Contrairement à d’autres sondages qui donnaient une solution mitoyenne au problème de la FTE – l’aménagement de fumoirs à ventilation séparée – cette enquête proposait uniquement la possibilité d’une interdiction complète de fumer dans différents types de lieux publics.

Il n’y a qu’une seule catégorie de lieux pour laquelle se dégage une majorité en opposition à une interdiction complète : les bars. Partout ailleurs, plus de 50 % des répondants se disent « très favorables » ou « plutôt favorables » à une interdiction complète. C’est l’unanimité presque totale pour les garderies (95 %), les hôpitaux (89 %) et les écoles (89 %) ; on descend sous la barre des 70 % lorsqu’on parle des cégeps et des universités (68 %), des milieux de travail (60 %), des centres commerciaux (58 %) et des restaurants (54 %).

Comme on pouvait s’y attendre, il y a une divergence prononcée entre fumeurs et non-fumeurs en ce qui concerne l’éventualité d’interdictions complètes – et le fort appui aux espaces sans fumée est sans doute relié à la proportion de plus en plus importante de non-fumeurs. Parmi les nicotinomanes, on retrouve tout de même des minorités non négligeables prêtes à appuyer de telles interdictions : 39 % pour les milieux de travail, 44 % pour les salons de coiffure, 39 % pour les centres commerciaux et 27 % pour les restaurants.

Surtout, les fumeurs sont très conscients que la FTE est une question de santé. Appelés à commenter l’affirmation « La fumée de tabac des autres est nocive pour tout le monde », 53 % des fumeurs se disent « tout à fait d’accord » alors qu’un autre 29 % est « plutôt d’accord ». De l’avis de 89 % des fumeurs, la FTE est particulièrement nocive pour les enfants; 75 % reconnaissent qu’elle peut « causer un problème de santé chez les non-fumeurs ».
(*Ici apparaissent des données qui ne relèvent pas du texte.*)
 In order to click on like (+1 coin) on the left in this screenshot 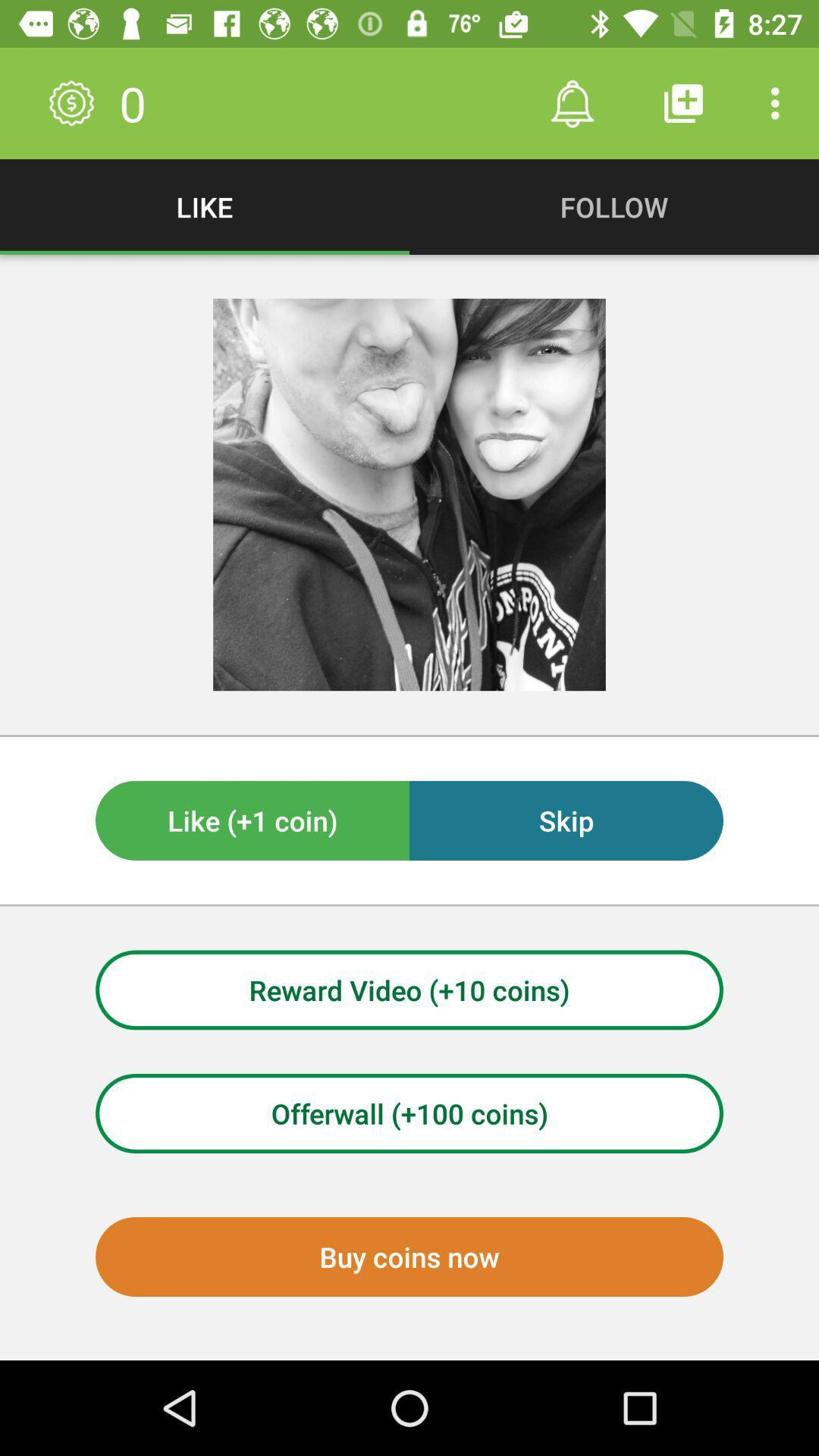, I will do `click(251, 820)`. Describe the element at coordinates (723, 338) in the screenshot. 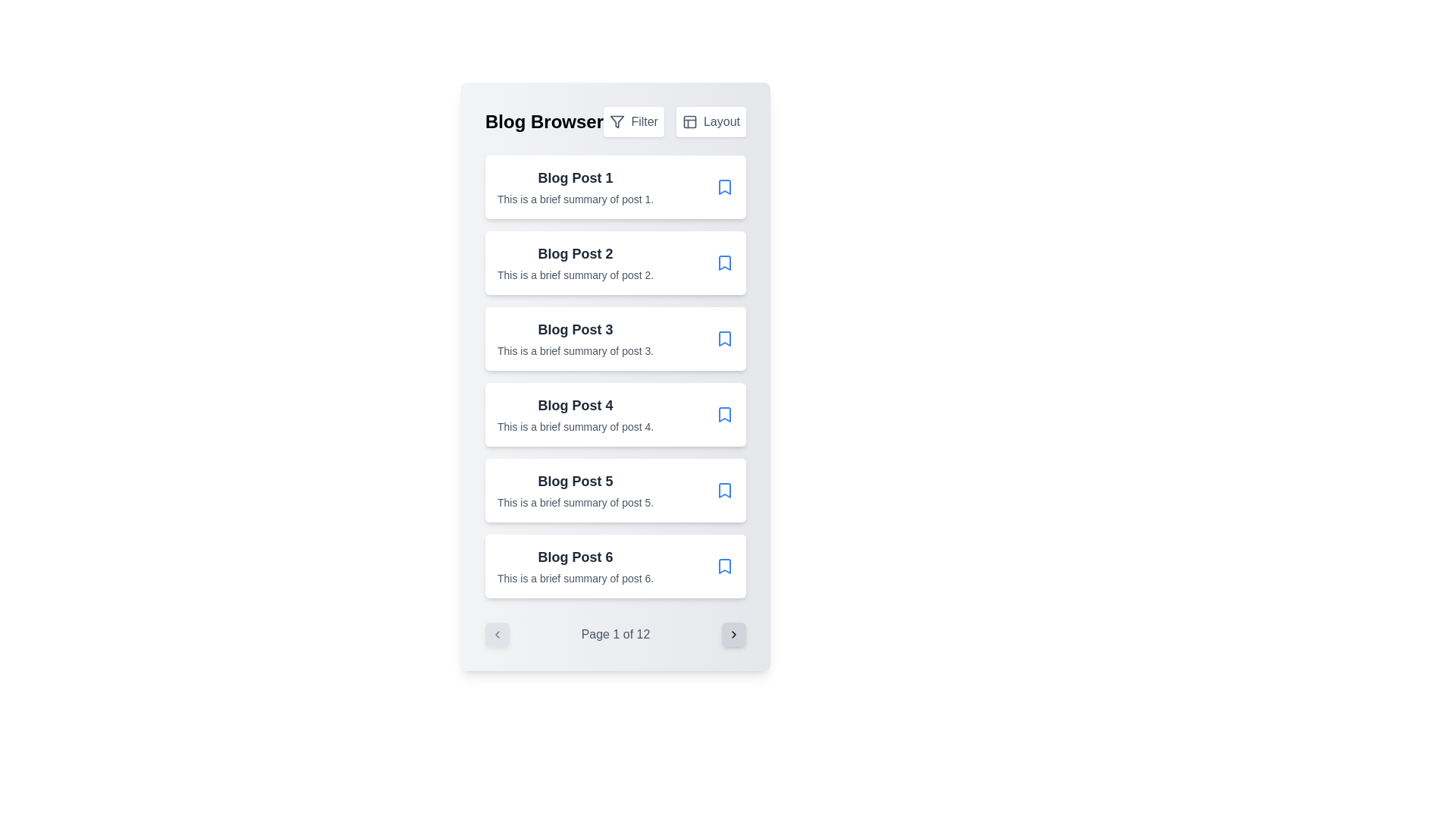

I see `the bookmark icon associated with 'Blog Post 3' to bookmark the post for future reference` at that location.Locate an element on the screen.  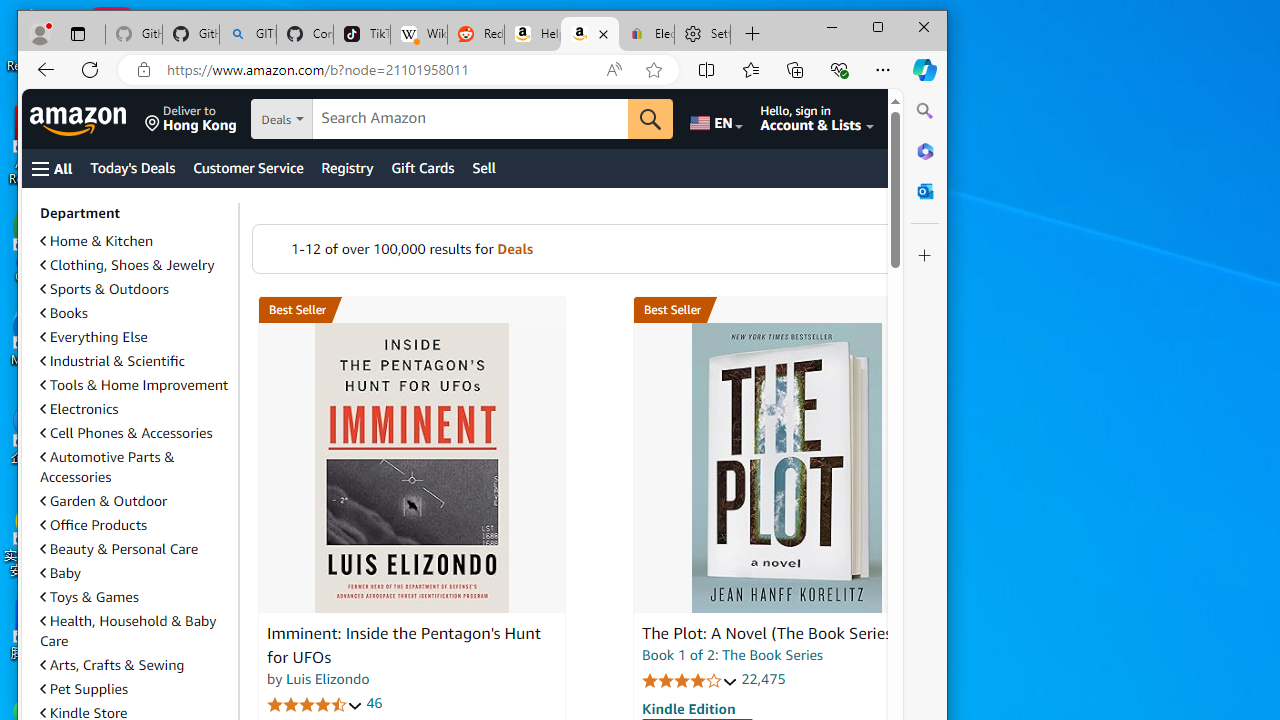
'Best Seller in Unexplained Mysteries' is located at coordinates (410, 309).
On peut bien sûr se demander comment il se fait que la majorité des fumeurs reconnaissent pleinement la nocivité de la FTE mais qu’ils n’acceptent pas nécessairement qu’on les oblige à sortir pour fumer. Deux hypothèses possibles : ou bien ils se font des illusions sur l’efficacité des systèmes de ventilation pour régler le problème, ou bien ils envisagent la mise sur pied de fumoirs intérieurs.

Ce sondage a été réalisé entre le 24 novembre et le 12 décembre 1997. Pour l’ensemble du Québec, il y a eu 2 002 répondants, dont 1 105 dans l’île de Montréal. On a choisi d’avoir une surreprésentation de répondants montréalais pour obtenir des résultats locaux significatifs, mais tous les pourcentages cités pour l’ensemble du Québec ont été pondérés pour éliminer l’effet de cette surreprésentation.

En ce qui concerne la prévalence du tabagisme au Québec, on peut donc être certain à 95 % qu’elle se situe entre 27,6 à 31,6 %, à comparer à l’intervalle de confiance de 33,3 à 37,5 % calculé pour 1994.